[This is an excerpt from the first in my three-week Sunday School series on the topic of worship. Taught on 12/23/07.]
As we will see over the course of this series, worship describes the entirety of the Christian’s relationship with God. Worship describes the way he views God, the way he interacts with God, the way he lives for God’s glory. Worship is the center of the Christian’s walk. So we must begin by asking the question: What is worship?
More Than Mere Respect
The dictionary does a terrible job defining worship: “to honor, revere, regard with great respect.”
But I honor my parents. I respect my pastor. Worship must mean more than just honor and respect. Let’s look at worship as defined (literally) by Scripture.
In Hebrew there are at least 7 different words for praise and at least 4 words for worship, each reflecting a different form of worship or having a different connotation. These are translated into English in many variations: to bless, to bow down, to sing praises, to shout, to kneel, to praise, to give thanks, etc.

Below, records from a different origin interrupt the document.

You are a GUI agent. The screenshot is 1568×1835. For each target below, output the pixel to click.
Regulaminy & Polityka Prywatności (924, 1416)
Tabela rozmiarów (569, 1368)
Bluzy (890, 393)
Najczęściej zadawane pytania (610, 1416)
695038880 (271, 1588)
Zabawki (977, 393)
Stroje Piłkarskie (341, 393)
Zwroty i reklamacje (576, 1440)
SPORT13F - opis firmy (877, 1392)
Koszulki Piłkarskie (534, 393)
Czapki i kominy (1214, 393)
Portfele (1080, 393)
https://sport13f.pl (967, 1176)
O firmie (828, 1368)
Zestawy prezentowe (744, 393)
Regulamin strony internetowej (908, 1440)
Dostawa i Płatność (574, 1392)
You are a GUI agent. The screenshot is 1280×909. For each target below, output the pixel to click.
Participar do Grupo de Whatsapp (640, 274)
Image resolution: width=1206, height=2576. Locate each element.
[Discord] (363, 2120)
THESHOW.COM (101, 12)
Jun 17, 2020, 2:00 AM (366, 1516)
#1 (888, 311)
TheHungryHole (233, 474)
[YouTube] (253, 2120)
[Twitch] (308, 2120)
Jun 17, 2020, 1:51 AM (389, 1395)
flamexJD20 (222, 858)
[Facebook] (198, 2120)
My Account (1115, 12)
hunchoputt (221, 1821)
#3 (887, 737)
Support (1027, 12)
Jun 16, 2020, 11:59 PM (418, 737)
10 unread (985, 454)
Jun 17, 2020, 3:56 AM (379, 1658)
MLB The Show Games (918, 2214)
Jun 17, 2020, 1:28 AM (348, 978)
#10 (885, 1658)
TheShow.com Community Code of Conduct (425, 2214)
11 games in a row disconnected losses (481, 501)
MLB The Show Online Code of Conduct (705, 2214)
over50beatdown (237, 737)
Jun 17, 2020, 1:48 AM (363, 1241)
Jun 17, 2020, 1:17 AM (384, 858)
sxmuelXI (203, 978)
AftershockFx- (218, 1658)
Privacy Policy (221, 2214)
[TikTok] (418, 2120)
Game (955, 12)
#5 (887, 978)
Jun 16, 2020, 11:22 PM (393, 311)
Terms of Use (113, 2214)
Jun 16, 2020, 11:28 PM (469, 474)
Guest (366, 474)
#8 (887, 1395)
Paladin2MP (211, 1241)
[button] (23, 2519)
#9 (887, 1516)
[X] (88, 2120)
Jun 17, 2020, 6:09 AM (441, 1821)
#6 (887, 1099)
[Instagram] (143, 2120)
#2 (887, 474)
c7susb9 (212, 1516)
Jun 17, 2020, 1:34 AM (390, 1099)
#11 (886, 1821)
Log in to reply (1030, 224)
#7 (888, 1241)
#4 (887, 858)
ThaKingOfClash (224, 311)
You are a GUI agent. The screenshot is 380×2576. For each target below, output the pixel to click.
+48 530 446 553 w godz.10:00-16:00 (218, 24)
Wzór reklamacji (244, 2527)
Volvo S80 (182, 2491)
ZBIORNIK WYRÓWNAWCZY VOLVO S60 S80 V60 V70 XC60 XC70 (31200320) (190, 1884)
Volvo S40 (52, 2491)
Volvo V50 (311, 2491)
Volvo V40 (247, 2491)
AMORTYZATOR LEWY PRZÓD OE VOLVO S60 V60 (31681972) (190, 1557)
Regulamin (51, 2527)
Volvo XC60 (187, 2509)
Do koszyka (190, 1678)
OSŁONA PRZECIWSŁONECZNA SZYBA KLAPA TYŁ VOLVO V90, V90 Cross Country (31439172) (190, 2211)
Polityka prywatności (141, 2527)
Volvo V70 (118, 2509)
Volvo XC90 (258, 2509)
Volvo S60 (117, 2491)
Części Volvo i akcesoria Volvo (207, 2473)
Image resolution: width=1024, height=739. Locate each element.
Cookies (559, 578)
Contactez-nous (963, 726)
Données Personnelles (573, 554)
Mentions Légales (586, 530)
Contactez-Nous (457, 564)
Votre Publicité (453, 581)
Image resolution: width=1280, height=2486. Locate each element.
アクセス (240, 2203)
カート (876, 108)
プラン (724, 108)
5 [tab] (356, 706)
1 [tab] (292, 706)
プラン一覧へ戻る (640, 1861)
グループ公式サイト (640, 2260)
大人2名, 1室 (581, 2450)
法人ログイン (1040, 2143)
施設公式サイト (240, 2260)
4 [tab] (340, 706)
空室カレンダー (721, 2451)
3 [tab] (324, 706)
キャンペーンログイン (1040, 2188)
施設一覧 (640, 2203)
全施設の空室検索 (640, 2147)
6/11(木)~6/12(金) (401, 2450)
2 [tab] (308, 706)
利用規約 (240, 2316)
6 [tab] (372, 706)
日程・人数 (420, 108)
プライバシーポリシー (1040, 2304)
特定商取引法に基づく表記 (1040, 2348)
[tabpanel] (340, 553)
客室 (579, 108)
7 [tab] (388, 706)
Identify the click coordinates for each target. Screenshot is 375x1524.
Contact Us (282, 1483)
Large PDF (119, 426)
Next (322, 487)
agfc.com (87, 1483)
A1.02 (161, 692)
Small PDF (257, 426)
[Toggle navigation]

But the word most frequently translated into worship in the English Bible is shachah. Shachah literally means “to depress,” or “to bow/prostrate oneself.” In fact, 1/3 of the time the Hebrew word is translated as bowed down and 2/3 of the time as worship. But there must be more to worship than just the literal act of bowing down and lowering oneself, right? Consider Psalm 95:6, “Come, let us worship (shachah) and bow down (karah).” Is that redundantly saying let us bow down and bow down?
So what are we missing from shachah? Connotation. Shachah, to worship, is a prostration… to render homage. And what is homage? It is to recognize or attest to something’s worth.
Worship Is About Worth
Worth! That’s the key. In fact, our word worship comes from old English weorðscipe, modernly worth-ship. As you know, the suffix -ship means something like “the condition of;” friendship is the condition of being friends, fellowship is the condition of being fellows (that is, being likeminded, as in The Fellowship of the Ring). In the same way, worthship then means “the condition of having worth (or the condition being worthy).” Therefore, to worship means to ascribe worth to something that is conditionally worthy.
Religion and God aside, this is the general definition of worship.
What Is It That You Value?
You are already a worshiper. God has wired us as humans to worship. But what we worship is the question.
Worship is about what we value, cherish, and treasure. “Worship is my response to what matters most to me.” (Rick Gamache) You see, worship happens naturally. Whatever matters to you (whether it is God, money, your job, your family, yourself, or something else), you have placed worth in that, ascribing to it worth… in worth-ship.
A revealing personal question: What brings you the most joy and pleasure? “Pleasure is the measure of our treasure.” (Jon Bloom) What gives you the most pleasure, what you strive after and seek, is what you value most, and what you consider worthy.
Rick Gamache delivered a sermon in which he challenges the listener thusly: follow the pathway of where you spend your energy, money, resources, time, and affections, to a throne. What’s the god on that throne?
We Must Worship That Which Is Truly Worthy
Now, how worthy is that god, really? You see, we can only worship something that has intrinsic worth. If we worship anything that does not have true eternal worth (animals, rocks, trees, idols, grades, jobs, money, loved ones, ourselves), then our worship is false, vain, futile. If I place value/worth in a piece of trash, that’s foolish. We must be careful to ascribe worth only to that which is worthy. On the flip side, to say a bar of gold is worth $0.02 would also be foolish. We must take care to correctly ascribe worth to and worship that which is truly worthy.
And we bring it back to God here. The only thing with true worth, the only Being intrinsically and eternally worthy, is God. God is the only appropriate object of worship because He has supreme infinite worth. In my opinion, the central, pivotal line of Tim Hughes’ contemporary worship hit, “Here I Am to Worship,” is the line “You’re altogether worthy.” Because God is worthy, because He has true worth, he deserves all worship.
Worshiping God as worthy places Him rightly on the throne He deserves. When we say that we exist to worship, we mean that we exist to ascribe worth to God’s glory. Worship is primarily and necessarily about worth. Worship is worthship.